Sunday, January 31, 2010

Blue

As selfish as it may sound, I have a basic want that rarely gets fufilled. I want to feel like I matter. I am what is known as a doormat...people tend to walk all over me and only talk to me when they need something from me. And I always do it, that's the thing. Some would tell me to stop, but I simply can't. I know it sucks, but it makes me feel important, like someone actually wants me around, wants to talk to me, wants to be with me. ME...myself...not just what I can do or what I can give them.

When did I become so disposable?

Blue font for my blue mood....

The Recap

I started off this blog a few minutes ago, had it all set up, was happy with the way it sounded. Then what happened you ask? One tiny error on my part caused me to lose the entire thing. Such is the story of my life. So now, I'll try to do this re-cap, but now, it might be a bit more snarky than I had originally intended. Here we go....

Today is Sunday, January 31, 2010. I'm 26 years old, married, have two little boys, live in a small-ass podunk town, work part-time, have a few friends that I hold dear, and am unhappy with my life. I'm not where I intended to be. Who is really? Is there anyone that's just truly happy with every aspect of their life? Probably not, but there's got to be something that should make me excited to get out of bed in the morning. I'm tired of just going through the motions.

I should be happy, I'm well aware that my life could be worse. I got married young, got pregnant with my first son even younger, and never was able to finish college.
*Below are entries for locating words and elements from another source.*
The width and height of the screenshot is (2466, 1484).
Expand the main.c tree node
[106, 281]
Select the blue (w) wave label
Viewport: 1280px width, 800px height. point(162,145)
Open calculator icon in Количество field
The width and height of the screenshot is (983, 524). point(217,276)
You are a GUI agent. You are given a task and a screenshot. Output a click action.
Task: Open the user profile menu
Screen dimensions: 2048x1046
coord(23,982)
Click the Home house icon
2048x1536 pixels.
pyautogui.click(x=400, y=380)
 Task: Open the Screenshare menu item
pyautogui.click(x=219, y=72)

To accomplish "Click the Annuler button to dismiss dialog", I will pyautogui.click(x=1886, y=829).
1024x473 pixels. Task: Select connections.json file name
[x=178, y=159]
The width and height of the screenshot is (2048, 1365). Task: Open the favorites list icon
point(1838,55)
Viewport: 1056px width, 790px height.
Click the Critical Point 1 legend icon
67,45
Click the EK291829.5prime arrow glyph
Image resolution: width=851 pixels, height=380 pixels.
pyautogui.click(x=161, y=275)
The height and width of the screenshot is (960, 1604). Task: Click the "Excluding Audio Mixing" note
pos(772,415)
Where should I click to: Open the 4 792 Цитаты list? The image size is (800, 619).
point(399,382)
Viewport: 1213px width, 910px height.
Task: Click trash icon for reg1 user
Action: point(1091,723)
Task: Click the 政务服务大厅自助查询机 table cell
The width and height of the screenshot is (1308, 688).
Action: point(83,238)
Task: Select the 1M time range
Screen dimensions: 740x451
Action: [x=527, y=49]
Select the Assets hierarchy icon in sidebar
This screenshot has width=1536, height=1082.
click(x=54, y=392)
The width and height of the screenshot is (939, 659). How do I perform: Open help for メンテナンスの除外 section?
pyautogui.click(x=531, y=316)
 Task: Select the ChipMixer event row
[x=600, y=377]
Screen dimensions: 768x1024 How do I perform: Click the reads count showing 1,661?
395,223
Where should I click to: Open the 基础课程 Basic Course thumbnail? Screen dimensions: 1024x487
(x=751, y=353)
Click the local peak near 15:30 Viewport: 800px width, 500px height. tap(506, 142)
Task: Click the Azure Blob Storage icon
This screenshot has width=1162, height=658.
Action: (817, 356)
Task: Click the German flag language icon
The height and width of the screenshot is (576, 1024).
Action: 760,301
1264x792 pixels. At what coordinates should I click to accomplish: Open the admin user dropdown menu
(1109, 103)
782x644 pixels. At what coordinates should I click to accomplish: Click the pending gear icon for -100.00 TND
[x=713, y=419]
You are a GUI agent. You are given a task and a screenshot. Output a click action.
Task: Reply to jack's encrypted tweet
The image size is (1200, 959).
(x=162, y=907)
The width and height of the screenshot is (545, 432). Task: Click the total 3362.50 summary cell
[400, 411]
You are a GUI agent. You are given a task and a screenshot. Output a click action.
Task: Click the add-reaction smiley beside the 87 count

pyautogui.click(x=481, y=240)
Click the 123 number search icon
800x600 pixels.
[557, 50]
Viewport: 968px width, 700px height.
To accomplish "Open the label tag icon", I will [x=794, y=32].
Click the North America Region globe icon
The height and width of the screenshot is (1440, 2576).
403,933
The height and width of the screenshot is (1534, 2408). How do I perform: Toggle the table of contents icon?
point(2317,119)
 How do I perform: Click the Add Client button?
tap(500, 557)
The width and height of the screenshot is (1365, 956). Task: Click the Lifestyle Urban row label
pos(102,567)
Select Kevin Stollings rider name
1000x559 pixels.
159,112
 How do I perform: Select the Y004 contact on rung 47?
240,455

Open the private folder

I love my husband, love my kids, sort of like my job...but there's got to be more than this. Along the way somehow, I've lost myself.

Why am I writing this do you ask? Why am I bothering? Somehow, I wonder if I write what I'm feeling, the random things that happen to me...maybe I'll find the humor, the happiness in my life. Do I think anyone will read this? Probably not. But at least it will be here, right?

Hopefully along the way here, I'll be able to bring myself back.